Katie Hudgens believed in the Santoscoy Food Group.
Like her co-workers, she really liked its Dos Pistolas salsas, and believed the small, local company could break big.
And she believed that after she and three others worked without pay for seven weeks, through the holidays, Santoscoy's owners would reward her commitment. Even now, the former executive assistant says, "I think that we were just a few weeks away from being a big company."
Santoscoy was the brainchild of Sandra and Paul Sherer. They were fixtures in the Springs, having owned and operated Café El Paso on North Nevada Avenue for 10 years, but Sandra had the dream of mass-producing salsas based on a family recipe.
In October the Sherers closed their restaurant, saying they'd focus exclusively on the salsa business. As Sandra told a Gazette reporter, "Paul and I have always been risk-takers.
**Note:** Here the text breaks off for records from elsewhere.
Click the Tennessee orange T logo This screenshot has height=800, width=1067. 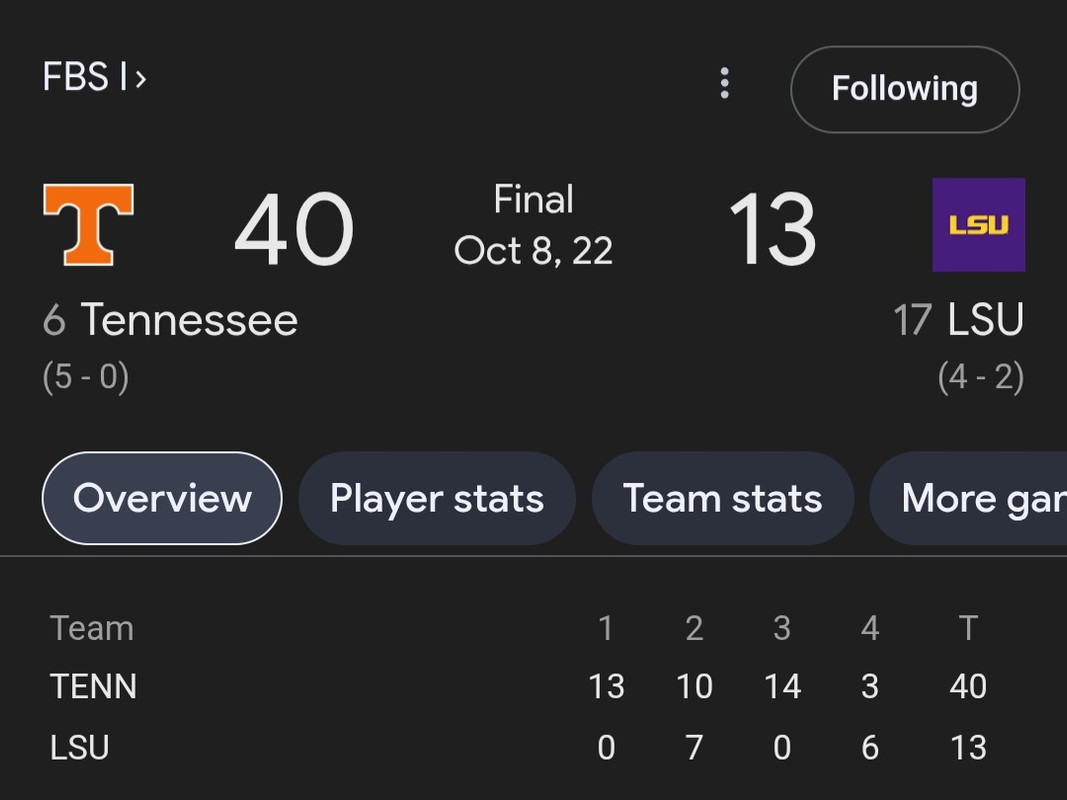89,225
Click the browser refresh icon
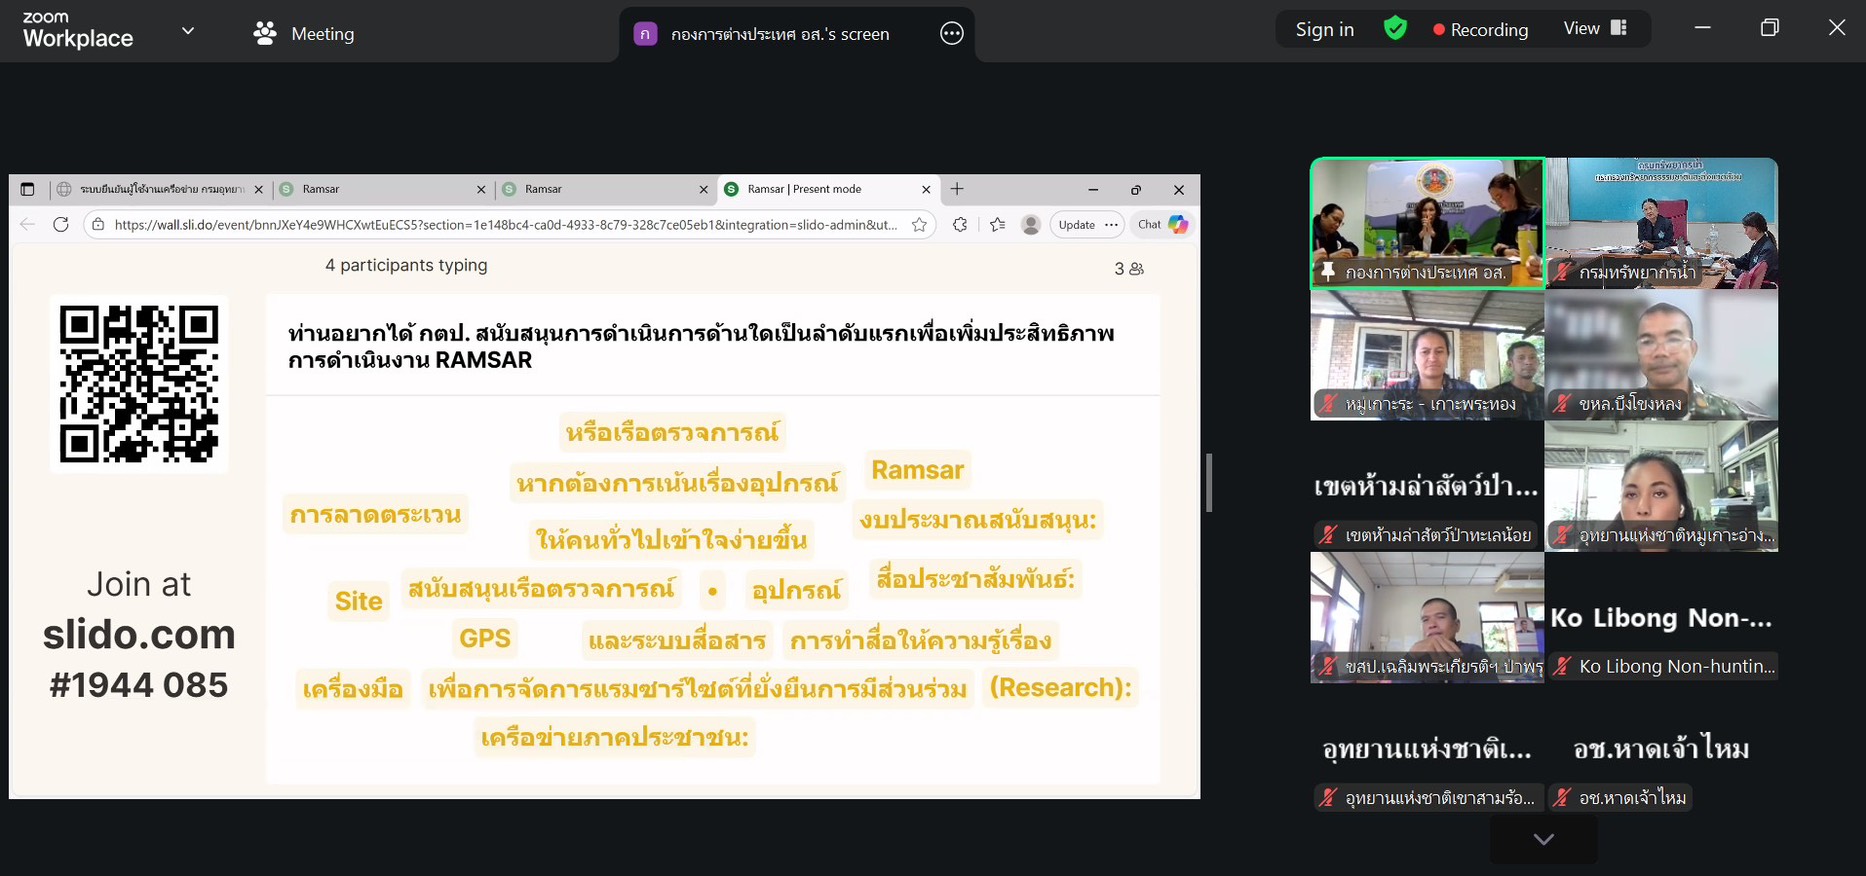1866x876 pixels. click(61, 225)
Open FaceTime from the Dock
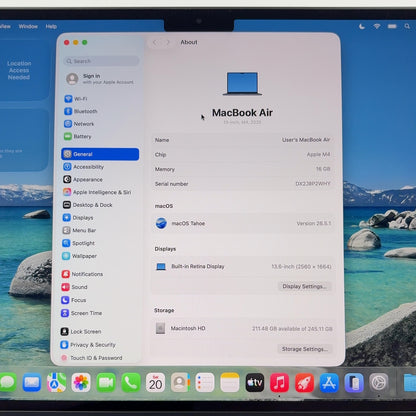 [x=106, y=382]
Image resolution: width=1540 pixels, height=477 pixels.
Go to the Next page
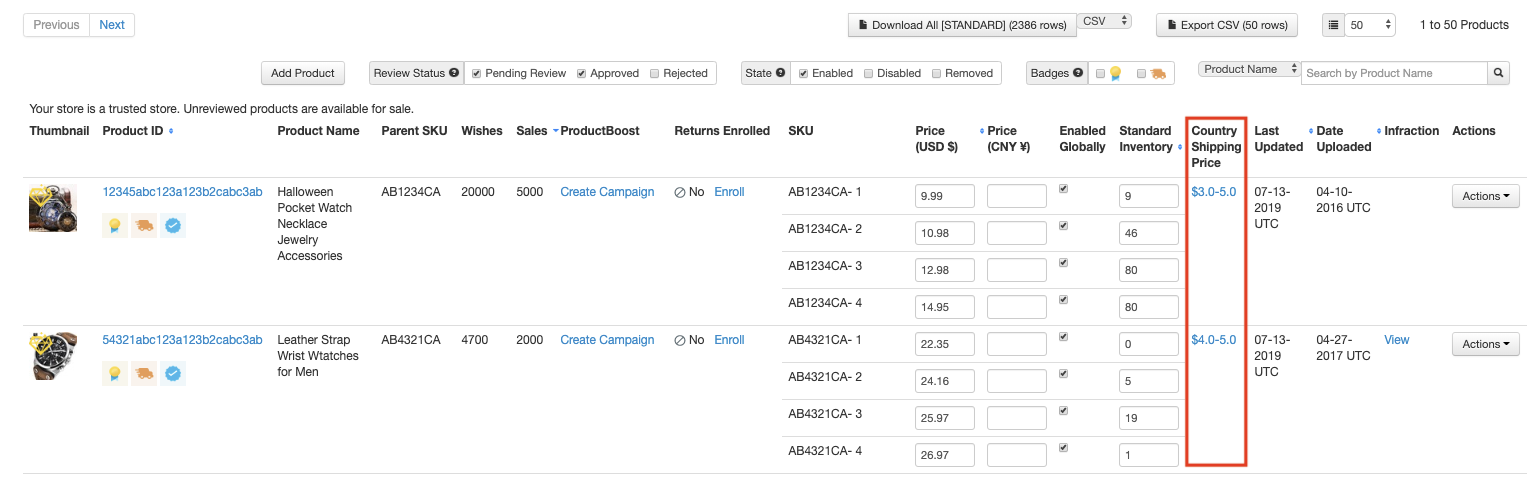coord(112,25)
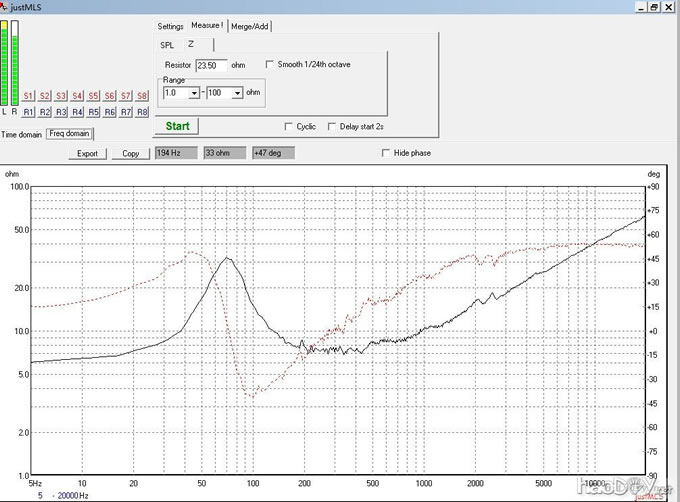Viewport: 680px width, 502px height.
Task: Enable Smooth 1/24th octave checkbox
Action: pos(270,65)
We have a lot of faith, and good things have been happening."
Hudgens and three of her colleagues were fired Jan. 4.
Sandra Sherer refers questions to her attorney, who won't discuss specifics of the business.
Show us the money
"I was compensated with the love and appreciation of a 1,000 rainbow-colored leprechauns," says Travis Taylor. "And not a damn one could grant a wish."
Translation: He claims he was paid nothing.
Taylor met the Sherers at their restaurant, saw the promise in their salsa, and forged a business partnership with them. Santoscoy Food Group was formed last April, with Taylor taking the title of COO.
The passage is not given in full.